For some teams, the 2023 NBA Draft was a transformative night. The San Antonio Spurs landed Victor Wembanyama, snapping the team out of its post-Kawhi Leonard malaise and giving them a generational talent to will follow in the footsteps of Hall of Famers David Robinson and Tim Duncan. The Charlotte Hornets controversially chose Brandon Miller over Scoot Henderson, a potential inflection point for the franchise as it builds around LaMelo Ball. For the Suns, though, the 2023 NBA Draft was just another Thursday. In the wake of recent mega-trades for Kevin Durant and Bradley Beal, the Suns had only the 52nd pick, which they used on Dayton forward Toumani Camara. While Camara was their sole selection, they've been among the league's most active teams in the undrafted free agent market, signing additional players to Summer League contracts. As such, here's the skinny on the Suns' NBA Draft class.
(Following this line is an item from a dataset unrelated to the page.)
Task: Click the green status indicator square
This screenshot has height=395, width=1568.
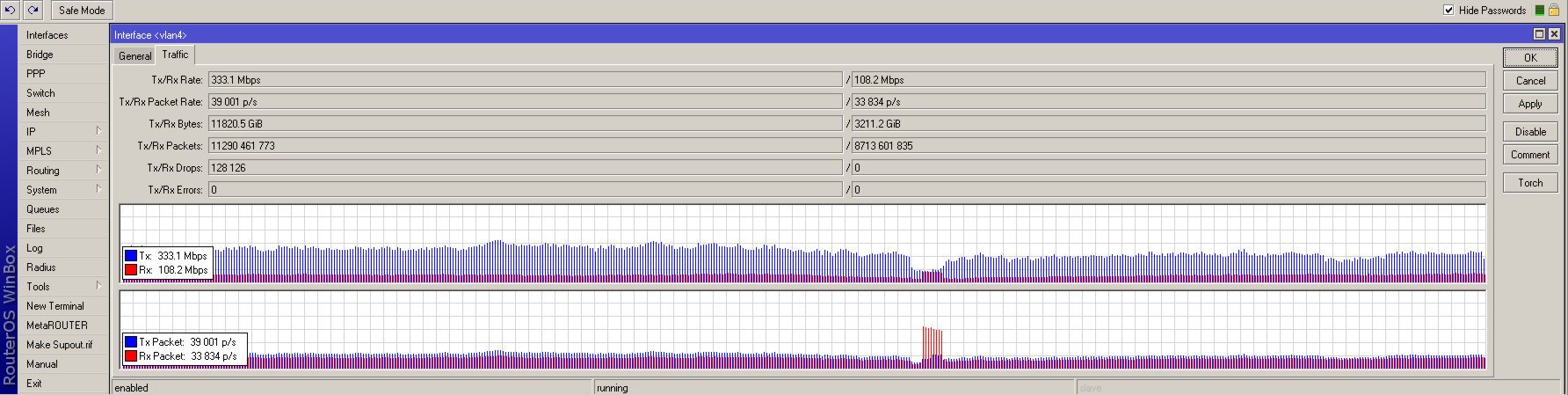Action: point(1539,11)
Toumani Camara, Forward, Dayton

It's exceedingly rare for a guy picked this late to make an impact as a rookie, but Camara might just be the exception. A 6'7 forward with a 7'0 wingspan, Camara offers the outline of the exact kind of uber-useful role player that the Suns (and every other team) longs for. During his senior year at Dayton, Camara averaged 13.9 points and 8.6 rebounds while shooting 36.3 percent from three on 2.4 attempts per game. Accordingly, Camara was named first team All-Atlantic 10 and earned a first team all-defense nod to boot. Originally from Belgium, the 23 year-old senior spent his first two seasons at Georgia before transferring to Dayton ahead of the 2021-2022 season.

In terms of pure credentialism, Camara is super impressive—he's a big, athletic wing who can guard multiple positions and hit shots. The problem is that, at this point, Camara's ability to hang on an NBA court is almost entirely theoretical. Sure, he shot a decent enough percent from three this year, but did so on negligible volume (just 29 made threes in 34 games). Yes, he has the dimensions to guard a wide spectrum of players and made the A10 All-Defense team, but he's also never shown any real ability to guard NBA-caliber perimeter players; switching onto guards from La Salle and Duquesne is a lot different than switching onto Devin Booker or Luka Doncic. Similarly, Camara's allure as a raw, upside bet is undercut by the fact that he's already 23 and has eaten up a sizable chunk of his developmental runway.

Like most second round draft picks, Camara occupies a weird half-space of being less good than good enough—and for the Suns, who literally can't afford anything else, that's more than fine.

Trey Jemison, Center, UAB – Summer League Contract

Whereas some bigs are challenging and reinventing the very idea of what a big man can do, Jemison plays a much more restrained game. If you're looking for a center who can shoot one-legged floaters from three, you're barking up the wrong tree with Jemison. Instead, he busies himself with more workaday pursuits: setting screens, catching lobs, grabbing rebounds, blocking shots.

As a senior, Jemison was more solid than spectacular, averaging 9.1 points, 8.4 rebounds and 1.7 blocks per game. Still, the stats don't tell the full story. Even if his production was pedestrian, Jemison was a master of microskills; he understands how to angle to his body to set a good screen; he knows how to slip into pockets of space to make himself available for lobs and dump offs; his footwork is sound enough to allow him to switch onto guards for a spell. Granted, it's often hard to tell how these rim-running bigs will translate to the NBA (and how valuable they truly are once they get there), but Jemison represents a low-cost gamble that could potentially return a back-of-the-rotation player.

Marcus Carr, Guard, Texas – Summer League Contract

Throughout his three school, five year tour of high-major college basketball, Marcus Carr left no doubt that he's a certified bucket, scoring 2350 points during his stops at Pittsburgh, Minnesota and Texas. But even as he torched college defenses, it was always clear that Carr had a very real ceiling on his game. At 6'2, 195 pounds, he's neither big nor athletic enough to be an impactful NBA player. With a career 34.5 percent mark from three, he's not quite a good enough shooter to justify the kinds of shots he takes. The guard-dominated, unstructured environment of Summer League should be a decent showcase for Carr to flaunt his scoring and shot-making, but it's unlikely that he ever becomes a meaningful contributor for the Suns or any other team.

Grant Sherfield, Guard, Oklahoma – Summer League Contract

Basically the exact same kind of guy as Carr. An Oklahoma product by way of Wichita State and Nevada, Sherfield averaged 15.9 points and 3.3 assists per game last season.